WHAT IS REQUIRED >> Reproduce the entries below word for word, from the line containing "Given: Click the 选择证书类 yellow callout note" through the end of the entries, both ends included. Leave the pictures out of your answer.

EXERCISE MATERIALS >>
----

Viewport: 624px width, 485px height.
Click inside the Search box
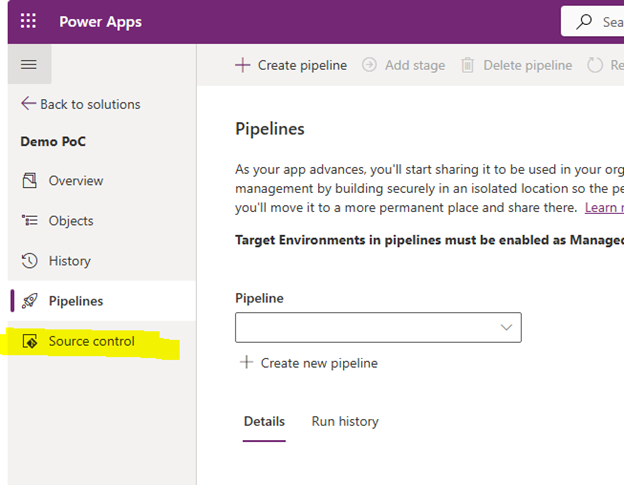click(593, 21)
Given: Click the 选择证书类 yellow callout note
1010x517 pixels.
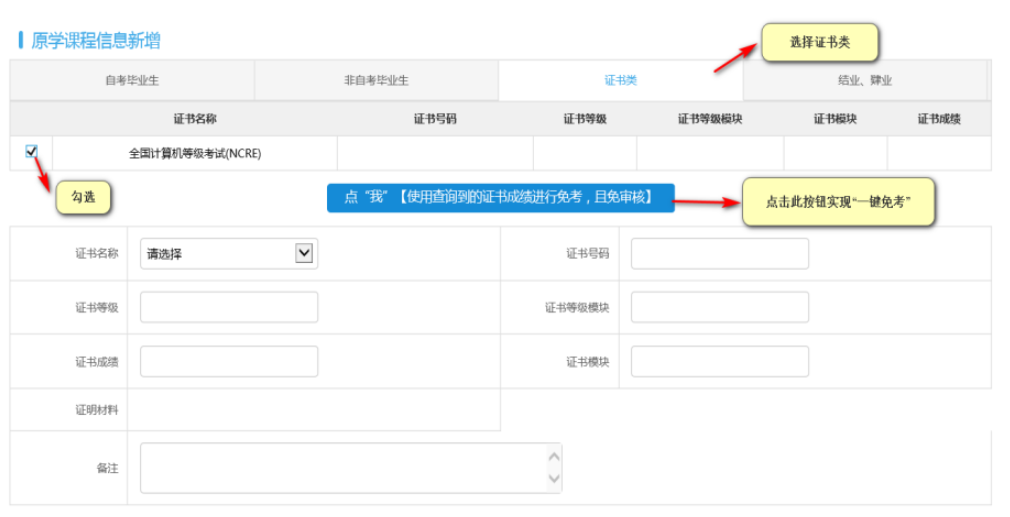Looking at the screenshot, I should [x=820, y=43].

----

TASK OUTPUT >>
Given: Click the 选择证书类 yellow callout note
1010x517 pixels.
Looking at the screenshot, I should [x=820, y=43].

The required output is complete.